Carry-on luggage: Liquid ski wax abides by the same rules as other aerosol, gels, and creams. These are limited to containers less than 3.4 ounces (100ml) a piece. RG Ultra Finish Spray or Liquid waxes can go in your carry on. Just don’t go hog wild with packing waxes in your carry-on to avoid getting frisked by airport security.

Checked luggage: You can transport up to 70 oz (2 liters) of hazmat, aerosol product per person (not per bag), with a maximum of 500ml per individual container. For our RG Finish Sprays, this is just over 60 cans. For some Rex, Toko, or Swix spray waxes in 125ml containers, you can *technically* transport 16 cans in your checked luggage. 

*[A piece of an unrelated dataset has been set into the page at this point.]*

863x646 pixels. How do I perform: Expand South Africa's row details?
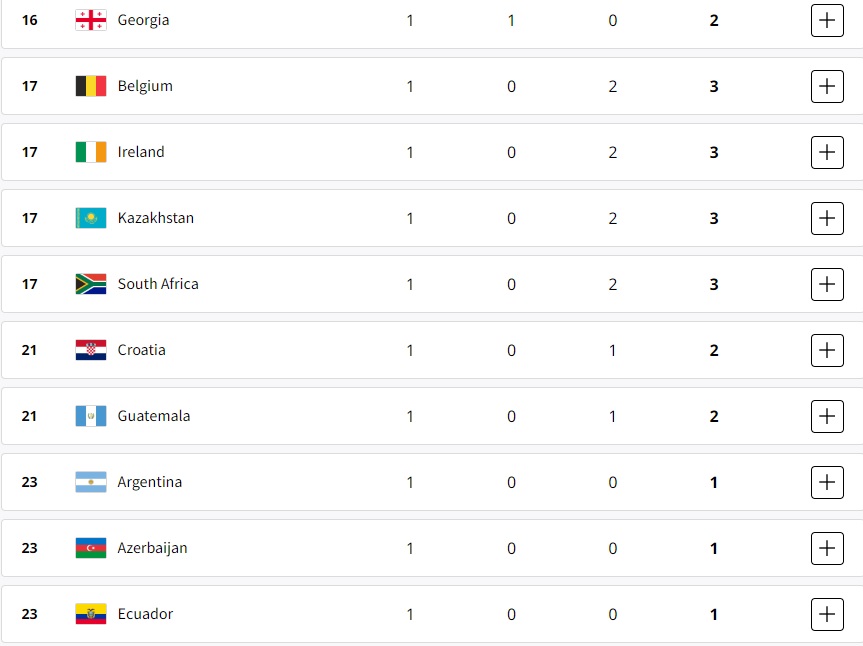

I actually have experience with this first hand. I had to pack a bunch of RG Finish Sprays in my checked bag on the way back from Finland. For carry on luggage, the limit for aerosols in checked luggage is 70 oz (2 liters) of aerosol per person. Each of our Finish Sprays is 30ml. The limit for how many RG Ultra Finish Spray you can pack is ~66 cans. I flew through Sweden, London, and back to the US with ~60 cans of spray between my two checked bags. This also applies to all of the other aerosol products available including the 125ml cans of spray wax that have become popular from a few other brands… The maximum per individual container is 500ml, which should only be a problem if you are trying to transport liter containers of wax remover in the air.

Here’s the problem – If you’re flying with a bunch of ski wax, this can look sketchy to any baggage handlers, security, police, anyone. If you compete in Biathlon, you will know exactly how difficult airport security can be. The last thing you want is to get held up all because you want to put some go-fast on your skis. Here’s how to avoid the hassle: print off the MSDS forms for the waxes you’re travelling with. Instead of having to explain what ski wax is, just hand them the MSDS (Material data safety sheets). See all Start MSDS by clicking here. Even after handing them the sheets, the fine folks over in Stockholm International were giving me a hard time, so I told them that I work for an international chemical supply company (hey, technically…) and that these are safe to fly. It never hurts to be quick on your feet.